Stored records
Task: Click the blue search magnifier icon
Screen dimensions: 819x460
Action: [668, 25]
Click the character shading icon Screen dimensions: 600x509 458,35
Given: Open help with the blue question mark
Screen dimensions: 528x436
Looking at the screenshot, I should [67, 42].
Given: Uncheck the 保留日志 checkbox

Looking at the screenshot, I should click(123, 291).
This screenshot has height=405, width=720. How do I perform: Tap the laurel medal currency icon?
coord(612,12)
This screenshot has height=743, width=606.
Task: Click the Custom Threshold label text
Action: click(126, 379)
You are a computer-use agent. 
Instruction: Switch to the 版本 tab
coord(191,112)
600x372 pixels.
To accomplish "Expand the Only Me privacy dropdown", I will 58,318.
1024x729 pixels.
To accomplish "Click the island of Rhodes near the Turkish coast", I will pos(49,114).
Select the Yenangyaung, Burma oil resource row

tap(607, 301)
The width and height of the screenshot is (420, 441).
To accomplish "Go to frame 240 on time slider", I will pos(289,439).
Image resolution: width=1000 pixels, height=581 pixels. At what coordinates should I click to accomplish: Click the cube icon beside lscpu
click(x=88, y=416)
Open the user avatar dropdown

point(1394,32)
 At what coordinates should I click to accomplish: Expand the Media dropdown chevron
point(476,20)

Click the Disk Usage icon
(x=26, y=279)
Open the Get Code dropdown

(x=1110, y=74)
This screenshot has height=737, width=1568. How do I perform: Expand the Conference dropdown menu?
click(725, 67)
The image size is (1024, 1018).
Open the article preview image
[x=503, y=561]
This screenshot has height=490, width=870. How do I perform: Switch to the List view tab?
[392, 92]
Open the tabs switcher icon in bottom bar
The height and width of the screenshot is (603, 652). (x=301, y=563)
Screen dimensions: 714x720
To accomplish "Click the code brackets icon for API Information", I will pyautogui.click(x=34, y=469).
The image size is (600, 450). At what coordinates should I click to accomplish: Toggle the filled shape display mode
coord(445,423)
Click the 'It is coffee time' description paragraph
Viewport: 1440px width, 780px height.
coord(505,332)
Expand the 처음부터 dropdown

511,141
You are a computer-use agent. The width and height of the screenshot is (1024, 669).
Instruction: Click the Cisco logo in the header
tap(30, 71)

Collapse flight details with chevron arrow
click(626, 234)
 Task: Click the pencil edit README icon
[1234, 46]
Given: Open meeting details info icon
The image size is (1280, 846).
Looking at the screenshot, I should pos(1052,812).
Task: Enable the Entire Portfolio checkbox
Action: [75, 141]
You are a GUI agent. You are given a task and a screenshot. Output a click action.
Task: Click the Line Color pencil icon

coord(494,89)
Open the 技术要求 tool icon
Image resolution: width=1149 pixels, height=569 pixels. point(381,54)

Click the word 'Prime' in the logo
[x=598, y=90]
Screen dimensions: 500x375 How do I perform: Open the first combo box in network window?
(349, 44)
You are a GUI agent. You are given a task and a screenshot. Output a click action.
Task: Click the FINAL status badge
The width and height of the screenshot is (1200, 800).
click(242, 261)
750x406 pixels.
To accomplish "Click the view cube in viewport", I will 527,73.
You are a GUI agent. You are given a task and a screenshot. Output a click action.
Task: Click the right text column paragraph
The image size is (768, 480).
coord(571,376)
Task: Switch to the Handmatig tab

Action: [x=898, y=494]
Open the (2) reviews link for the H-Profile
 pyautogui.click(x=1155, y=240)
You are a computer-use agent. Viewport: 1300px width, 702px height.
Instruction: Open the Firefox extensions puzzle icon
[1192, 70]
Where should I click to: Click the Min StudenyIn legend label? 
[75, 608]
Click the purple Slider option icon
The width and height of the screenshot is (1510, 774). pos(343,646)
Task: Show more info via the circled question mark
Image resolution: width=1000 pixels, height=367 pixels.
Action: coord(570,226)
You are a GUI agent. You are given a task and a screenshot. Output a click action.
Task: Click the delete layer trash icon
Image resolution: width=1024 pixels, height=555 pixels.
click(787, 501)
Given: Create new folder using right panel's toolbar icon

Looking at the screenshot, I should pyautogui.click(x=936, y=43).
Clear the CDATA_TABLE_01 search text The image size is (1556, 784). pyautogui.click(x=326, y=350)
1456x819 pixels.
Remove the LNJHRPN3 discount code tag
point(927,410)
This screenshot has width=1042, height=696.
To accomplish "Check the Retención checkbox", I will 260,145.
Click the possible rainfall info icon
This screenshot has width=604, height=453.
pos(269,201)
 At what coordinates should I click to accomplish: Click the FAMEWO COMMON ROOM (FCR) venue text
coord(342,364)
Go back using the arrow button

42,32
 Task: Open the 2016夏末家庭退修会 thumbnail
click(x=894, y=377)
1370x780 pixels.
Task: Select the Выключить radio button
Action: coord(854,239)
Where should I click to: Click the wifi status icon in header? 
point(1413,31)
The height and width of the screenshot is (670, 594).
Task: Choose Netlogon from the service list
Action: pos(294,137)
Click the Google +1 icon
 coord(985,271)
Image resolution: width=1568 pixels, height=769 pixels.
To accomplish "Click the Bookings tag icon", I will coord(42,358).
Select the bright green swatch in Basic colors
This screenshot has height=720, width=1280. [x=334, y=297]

THE TASK: Lines above that include the string "mark" need to be copied.

OUTPUT FOR THIS EXERCISE:
Given: Open help with the blue question mark
Task: Show more info via the circled question mark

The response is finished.